I pretty much knew this one would be amazing… I mean, how can you go wrong with a seven-layer burrito? A few things I love about it:
Seven-Layer Burritos Rule Because:
- They’re amazingly cost-effective, particularly because it’s meatless
- They’re really filling
- They’re full of fresh ingredients (the homemade pico de gallo and guacamole are delicious)

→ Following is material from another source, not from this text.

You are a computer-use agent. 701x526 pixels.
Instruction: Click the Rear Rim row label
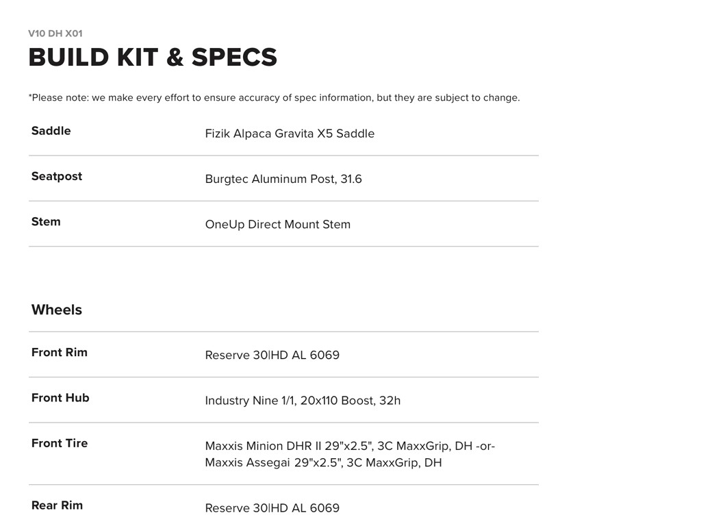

- They’re quick and easy to make
So I am slowly inching my way toward clean eating, and once I pop this baby out, I fully plan on focusing more time and energy on it (I’m sure I’ll be blogging about it along the way). I am bookmarking some of my favorite recipes that I think I can get away with, and this one just about fits the bill; though you would have to replace the tortilla with a whole wheat one and make the beans yourself. But it’s well worth it, because this recipe is a winner for a quick meal when you are craving Mexican food.
Seven-Layer Burritos Recipe
Via RachaelRayShow.com
Serves 4
Ingredients
- 2 16-ounce cans vegetarian refried beans
- 3/4 cup vegetable stock (I used chicken stock)
- 2 teaspoons hot sauce, such as Frank’s Red Hot (I used Tapatio)
- 2 teaspoons ground cumin
- 1 small red onion, finely chopped, divided
- 3 jalapeño chiles, seeded and finely chopped, divided
- Juice of 1 lemon
- 1 clove garlic, grated
- Salt
- 2 ripe avocados, pitted and peeled
- 3 plum tomatoes, seeded and chopped
- 1/3 cup cilantro, finely chopped
- 4 large flour tortillas
- 3/4 pound pepper jack cheese, shredded
- 1 romaine heart, chopped
- 1 cup sour cream
- 1 cup pimiento-stuffed green olives, chopped (I skipped these)
Preparation
- In a medium saucepan, heat the beans with the stock, hot sauce and cumin over medium-low, stirring until warm, about 10 minutes.
- Make the guacamole: In a medium bowl, combine half the onion and jalapeños with the lemon juice and garlic. Season with salt; let stand 10 minutes. Mash in the avocados.
- Make the salsa: In a small bowl, toss the remaining onion and jalapeños with the tomatoes and cilantro; season with salt.
- Heat a large skillet over medium-high. Add one tortilla and cook until it starts to blister, about 1 minute per side. Repeat with remaining tortillas. Place one tortilla on a work surface.
- Spread beans, one-quarter of the cheese, some romaine, guacamole, salsa, sour cream, and olives (if using). Roll up, burrito-style. Repeat with the remaining tortillas and fillings. Cut burritos in half; divide among plates.